Study emphasizes a need for better sexual education, consent awareness and abuse prevention
Greater Victoria high school students call for greater sexual assault education in front of the B.C. legislature on April 10, 2022. (Black Press Media file photo)

A new study conducted by the Canadian Women’s Foundation reveals a shocking number of Canadians don’t understand consent.

The study is a fresh reminder of the need for proper sexual education in Canada, finding that 55 per cent of Canadians do not fully understand the role of consent in sexual activity.

According to the study, only 45 per cent of people reported that they would need both a yes and a keep going for a sexual situation to be consensual.

This is counter to Canadian law, which requires that consent be both positive and ongoing, meaning both participants should exhibit enthusiastic, positive affirmation that they would like to engage in sexual activity and for the whole time.

“While more people seem to be aware of what consent is, it’s alarming that so many still don’t understand,” said Paulette Senior, president and CEO of the Canadian Women’s Foundation, in a press release. “It’s a sign that Canada desperately needs to invest in consent education and effective abuse prevention measures relevant to all age groups.”

While this study shows that awareness and understanding of consent have increased since 2015, when it was measured at 33 per cent, it is still desperately short of where it needs to be.

Nearly 4.7 million women report that they have been sexual assaulted at some point in their lives, indicating that consent is still a point of concern.

Statistics Canada reports that 30 per cent of all women over 15 have been sexually assaulted, with those in diverse groups at a higher risk.

The high number of women who are assaulted annually shows that more than 55 per cent of the population needs to better understand the role of consent.

The Canadian Women’s Foundation is fundraising through December for gender-based violence prevention and intervention programs in an effort to bridge this gap.

■ ■ ■

* [To-do list]
(a) Answer these questions using the article on consent awareness:
(i) What percentage of Canadians does the study find do not fully understand the role of consent in sexual activity?
(ii) At what level was awareness and understanding of consent measured in 2015?
(iii) According to Statistics Canada, what percentage of all women over 15 have been sexually assaulted?
(b) Rewrite the stretch of the consent article from "This is counter" through "needs to be.", substituting "Canadian legislation" for "Canadian law".
The material that follows is separate from the article above.

* [Recorded data]
■ ■ ■

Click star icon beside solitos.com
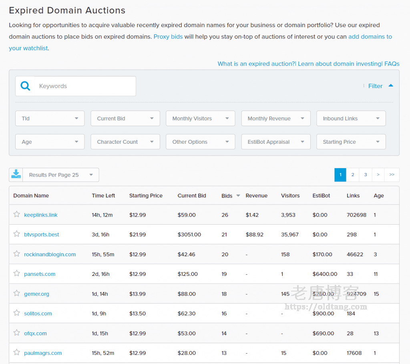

■ ■ ■

* [Responses to the exercise]
(a)
(i) 55 per cent
(ii) 33 per cent
(iii) 30 per cent

(b)
This is counter to Canadian legislation, which requires that consent be both positive and ongoing, meaning both participants should exhibit enthusiastic, positive affirmation that they would like to engage in sexual activity and for the whole time.

“While more people seem to be aware of what consent is, it’s alarming that so many still don’t understand,” said Paulette Senior, president and CEO of the Canadian Women’s Foundation, in a press release. “It’s a sign that Canada desperately needs to invest in consent education and effective abuse prevention measures relevant to all age groups.”

While this study shows that awareness and understanding of consent have increased since 2015, when it was measured at 33 per cent, it is still desperately short of where it needs to be.